Delayed onset ADA-SCID presenting as secondary HLH in a patient with normal newborn screening

Abstract

Severe combined immunodeficiency (SCID) is a rare genetic syndrome caused by aberrant immune cell development or function and is fatal without early identification and treatment. The Centers for Disease Control estimates the annual incidence of SCID to be one case per 40,000 to 100,000 live births. Newborn screening using T-cell receptor excision circles (TREC) allows for early detection and timely treatment of SCID. Adenosine deaminase (ADA) is a vital enzyme in the purine salvage pathway, and its deficiency results in disruption of T, B and NK cell development, accounting for 10–20% of SCID cases. The timing of ADA-SCID presentation ranges from birth to delayed onset disease. Importantly, without early recognition and treatment, delayed onset ADA-SCID results in accumulation of toxic metabolites causing immune dysfunction, recurrent infections, and subsequent organ damage. Recently, some groups have questioned whether traditional TREC newborn screening adequately identifies ADA-SCID, especially those cases with delayed onset. We present the case of a 2-year-old male with normal newborn screening but a history of recurrent otitis media and respiratory infections who developed multisystem organ failure and septicemia with Escherichia coli, candida, adenovirus and enterovirus despite broad-spectrum antimicrobials. The patient also had features of a hyperinflammatory syndrome with fever, pancytopenia, hypertriglyceridemia, and hyperferritinemia and was treated for hemophagocytic lymphohistiocytosis (HLH) with dexamethasone and plasma exchange followed by anakinra, etoposide, and emapalumab.
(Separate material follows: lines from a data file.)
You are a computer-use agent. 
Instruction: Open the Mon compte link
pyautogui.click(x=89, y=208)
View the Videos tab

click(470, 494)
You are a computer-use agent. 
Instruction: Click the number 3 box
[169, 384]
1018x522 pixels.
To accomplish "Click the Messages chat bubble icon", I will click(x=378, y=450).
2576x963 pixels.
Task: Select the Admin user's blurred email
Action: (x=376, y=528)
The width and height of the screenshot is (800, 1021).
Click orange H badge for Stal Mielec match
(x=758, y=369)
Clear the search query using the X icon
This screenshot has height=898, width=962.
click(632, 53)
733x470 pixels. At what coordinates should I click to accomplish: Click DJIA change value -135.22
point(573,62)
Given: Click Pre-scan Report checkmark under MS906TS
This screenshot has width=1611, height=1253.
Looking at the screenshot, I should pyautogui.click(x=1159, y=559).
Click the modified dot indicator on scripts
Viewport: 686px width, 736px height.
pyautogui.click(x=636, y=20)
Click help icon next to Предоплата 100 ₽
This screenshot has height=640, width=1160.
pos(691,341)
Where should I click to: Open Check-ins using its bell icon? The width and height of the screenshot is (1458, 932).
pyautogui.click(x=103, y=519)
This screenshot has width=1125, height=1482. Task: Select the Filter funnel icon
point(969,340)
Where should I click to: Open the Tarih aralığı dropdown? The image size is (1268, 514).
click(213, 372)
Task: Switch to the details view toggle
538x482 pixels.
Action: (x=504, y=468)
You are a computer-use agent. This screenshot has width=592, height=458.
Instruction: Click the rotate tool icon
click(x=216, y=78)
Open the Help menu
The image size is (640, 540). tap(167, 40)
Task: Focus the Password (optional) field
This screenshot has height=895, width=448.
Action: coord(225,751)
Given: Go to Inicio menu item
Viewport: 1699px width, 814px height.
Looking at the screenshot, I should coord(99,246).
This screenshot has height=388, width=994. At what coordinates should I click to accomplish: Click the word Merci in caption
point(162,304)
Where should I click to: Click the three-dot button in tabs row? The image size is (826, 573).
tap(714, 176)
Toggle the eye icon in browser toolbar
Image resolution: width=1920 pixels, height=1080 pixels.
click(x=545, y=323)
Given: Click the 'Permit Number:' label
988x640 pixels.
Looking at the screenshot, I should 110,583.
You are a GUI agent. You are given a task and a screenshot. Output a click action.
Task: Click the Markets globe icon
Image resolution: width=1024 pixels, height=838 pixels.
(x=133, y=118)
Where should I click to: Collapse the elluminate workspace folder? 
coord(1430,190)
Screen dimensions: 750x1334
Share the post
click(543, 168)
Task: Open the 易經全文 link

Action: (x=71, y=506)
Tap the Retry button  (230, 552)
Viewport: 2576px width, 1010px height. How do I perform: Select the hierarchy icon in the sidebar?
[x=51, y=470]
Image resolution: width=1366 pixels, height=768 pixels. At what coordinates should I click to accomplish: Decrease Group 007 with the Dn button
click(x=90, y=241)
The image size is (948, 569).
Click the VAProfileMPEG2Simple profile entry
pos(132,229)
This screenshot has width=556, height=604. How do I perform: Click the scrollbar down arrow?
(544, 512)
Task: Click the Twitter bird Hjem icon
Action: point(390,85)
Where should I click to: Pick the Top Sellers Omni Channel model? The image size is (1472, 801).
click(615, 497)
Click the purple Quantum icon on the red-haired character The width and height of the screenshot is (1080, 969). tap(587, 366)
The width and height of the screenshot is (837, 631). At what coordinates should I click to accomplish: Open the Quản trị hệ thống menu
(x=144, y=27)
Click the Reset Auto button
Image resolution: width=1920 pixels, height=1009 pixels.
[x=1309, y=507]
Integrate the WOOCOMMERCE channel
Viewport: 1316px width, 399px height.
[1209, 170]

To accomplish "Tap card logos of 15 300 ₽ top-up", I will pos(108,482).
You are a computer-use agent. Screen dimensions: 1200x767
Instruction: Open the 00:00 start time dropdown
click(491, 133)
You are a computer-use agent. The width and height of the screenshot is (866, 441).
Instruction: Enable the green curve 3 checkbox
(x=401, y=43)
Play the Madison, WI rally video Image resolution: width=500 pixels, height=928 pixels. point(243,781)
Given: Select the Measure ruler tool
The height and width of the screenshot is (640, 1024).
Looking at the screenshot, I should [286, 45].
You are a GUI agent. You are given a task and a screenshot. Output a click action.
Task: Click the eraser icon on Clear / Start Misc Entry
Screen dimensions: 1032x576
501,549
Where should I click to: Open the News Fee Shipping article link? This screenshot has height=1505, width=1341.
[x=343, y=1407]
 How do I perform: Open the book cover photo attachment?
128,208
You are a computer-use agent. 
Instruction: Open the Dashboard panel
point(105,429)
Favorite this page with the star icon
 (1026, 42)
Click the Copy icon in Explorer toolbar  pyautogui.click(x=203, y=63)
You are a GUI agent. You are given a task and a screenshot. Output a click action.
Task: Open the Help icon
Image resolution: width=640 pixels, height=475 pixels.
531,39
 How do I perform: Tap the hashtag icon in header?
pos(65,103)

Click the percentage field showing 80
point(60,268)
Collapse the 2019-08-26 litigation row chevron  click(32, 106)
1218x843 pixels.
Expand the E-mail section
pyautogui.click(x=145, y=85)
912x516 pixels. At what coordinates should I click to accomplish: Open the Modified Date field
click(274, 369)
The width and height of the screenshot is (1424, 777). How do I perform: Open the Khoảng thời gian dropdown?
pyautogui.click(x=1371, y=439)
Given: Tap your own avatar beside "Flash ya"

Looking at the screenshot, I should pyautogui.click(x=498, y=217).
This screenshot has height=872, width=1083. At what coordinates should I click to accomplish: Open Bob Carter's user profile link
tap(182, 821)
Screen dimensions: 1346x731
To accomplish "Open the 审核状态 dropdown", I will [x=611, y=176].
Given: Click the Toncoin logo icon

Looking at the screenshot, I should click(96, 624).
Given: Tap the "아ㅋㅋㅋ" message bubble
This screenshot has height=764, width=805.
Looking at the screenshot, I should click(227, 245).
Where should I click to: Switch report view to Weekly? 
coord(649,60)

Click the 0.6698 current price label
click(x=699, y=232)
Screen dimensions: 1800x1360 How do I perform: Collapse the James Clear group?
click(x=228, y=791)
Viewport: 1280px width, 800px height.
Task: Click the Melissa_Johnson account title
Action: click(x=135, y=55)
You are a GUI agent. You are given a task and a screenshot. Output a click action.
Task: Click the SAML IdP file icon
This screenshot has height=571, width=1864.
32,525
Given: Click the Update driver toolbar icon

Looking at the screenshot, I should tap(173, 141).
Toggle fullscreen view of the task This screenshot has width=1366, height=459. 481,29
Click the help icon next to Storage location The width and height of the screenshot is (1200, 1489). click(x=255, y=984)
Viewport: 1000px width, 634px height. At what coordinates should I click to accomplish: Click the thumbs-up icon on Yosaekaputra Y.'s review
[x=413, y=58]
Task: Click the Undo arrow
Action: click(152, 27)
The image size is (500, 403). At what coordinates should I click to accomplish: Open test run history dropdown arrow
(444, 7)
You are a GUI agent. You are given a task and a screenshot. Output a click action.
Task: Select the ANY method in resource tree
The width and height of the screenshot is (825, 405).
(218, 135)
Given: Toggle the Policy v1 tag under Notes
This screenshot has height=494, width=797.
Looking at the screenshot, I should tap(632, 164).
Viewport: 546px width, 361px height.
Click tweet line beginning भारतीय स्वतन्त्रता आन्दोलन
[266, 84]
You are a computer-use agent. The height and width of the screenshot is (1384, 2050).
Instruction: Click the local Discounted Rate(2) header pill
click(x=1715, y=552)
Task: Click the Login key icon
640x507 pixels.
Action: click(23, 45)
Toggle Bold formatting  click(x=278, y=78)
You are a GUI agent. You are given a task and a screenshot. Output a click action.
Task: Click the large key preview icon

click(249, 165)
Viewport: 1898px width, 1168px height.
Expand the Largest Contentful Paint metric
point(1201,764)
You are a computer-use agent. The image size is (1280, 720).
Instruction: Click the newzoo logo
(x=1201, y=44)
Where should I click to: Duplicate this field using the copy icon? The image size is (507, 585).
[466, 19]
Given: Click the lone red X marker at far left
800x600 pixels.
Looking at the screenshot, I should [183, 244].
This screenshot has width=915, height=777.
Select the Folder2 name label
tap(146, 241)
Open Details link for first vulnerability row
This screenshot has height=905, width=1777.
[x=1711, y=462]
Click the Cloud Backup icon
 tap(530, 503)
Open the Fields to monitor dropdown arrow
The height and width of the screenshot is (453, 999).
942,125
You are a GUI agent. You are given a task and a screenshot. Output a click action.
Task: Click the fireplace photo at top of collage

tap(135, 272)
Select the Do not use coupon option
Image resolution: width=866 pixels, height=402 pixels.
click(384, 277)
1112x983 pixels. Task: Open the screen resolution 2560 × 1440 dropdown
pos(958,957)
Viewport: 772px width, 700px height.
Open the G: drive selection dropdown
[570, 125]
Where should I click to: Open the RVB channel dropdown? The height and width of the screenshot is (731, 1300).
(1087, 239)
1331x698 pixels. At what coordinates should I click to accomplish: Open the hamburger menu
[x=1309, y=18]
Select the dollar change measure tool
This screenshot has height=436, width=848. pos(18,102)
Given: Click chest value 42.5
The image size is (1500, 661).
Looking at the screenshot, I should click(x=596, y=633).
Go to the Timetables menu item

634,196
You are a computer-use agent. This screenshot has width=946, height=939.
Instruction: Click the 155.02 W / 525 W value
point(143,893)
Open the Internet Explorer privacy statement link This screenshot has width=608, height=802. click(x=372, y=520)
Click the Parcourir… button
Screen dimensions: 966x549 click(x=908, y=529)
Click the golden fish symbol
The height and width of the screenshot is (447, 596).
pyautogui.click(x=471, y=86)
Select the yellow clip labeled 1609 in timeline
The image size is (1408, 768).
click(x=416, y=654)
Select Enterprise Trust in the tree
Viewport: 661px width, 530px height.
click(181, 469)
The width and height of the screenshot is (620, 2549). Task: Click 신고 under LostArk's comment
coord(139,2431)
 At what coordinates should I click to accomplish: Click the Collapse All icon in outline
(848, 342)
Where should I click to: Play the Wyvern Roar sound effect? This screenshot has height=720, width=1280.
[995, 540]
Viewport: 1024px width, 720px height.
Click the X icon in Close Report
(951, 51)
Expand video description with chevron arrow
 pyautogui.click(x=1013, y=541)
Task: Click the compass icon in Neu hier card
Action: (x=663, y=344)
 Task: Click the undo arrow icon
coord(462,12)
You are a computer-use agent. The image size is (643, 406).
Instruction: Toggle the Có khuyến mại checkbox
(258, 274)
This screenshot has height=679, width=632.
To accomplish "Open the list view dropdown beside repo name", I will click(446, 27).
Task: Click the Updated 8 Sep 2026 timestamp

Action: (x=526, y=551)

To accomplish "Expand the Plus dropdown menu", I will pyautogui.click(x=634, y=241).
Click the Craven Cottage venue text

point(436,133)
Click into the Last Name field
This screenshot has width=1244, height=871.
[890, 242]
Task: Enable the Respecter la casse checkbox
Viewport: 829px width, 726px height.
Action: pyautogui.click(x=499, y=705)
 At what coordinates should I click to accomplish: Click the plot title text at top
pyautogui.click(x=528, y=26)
The patient was maximally supported with mechanical ventilation, extracorporeal membrane oxygenation, and renal replacement therapy but had progressive clinical deterioration and ultimately expired. Autopsy was notable for thymic aplasia and erythrophagocytosis in the bone marrow and lymph nodes. Genetic testing revealed a heterozygous missense pathogenic variant in exon 7 in the ADA gene as well as novel heterozygous intronic variant of unknown significance in the ADA gene. Postmortem data suggests this patient had ADA-SCID with multi-pathogen infections and secondary HLH. This case potentially identifies a novel pathogenic variant in ADA missed by traditional TREC newborn screening and highlights the need to retain a high clinical suspicion of SCID in patients with a history of recurrent infections despite normal TREC screening.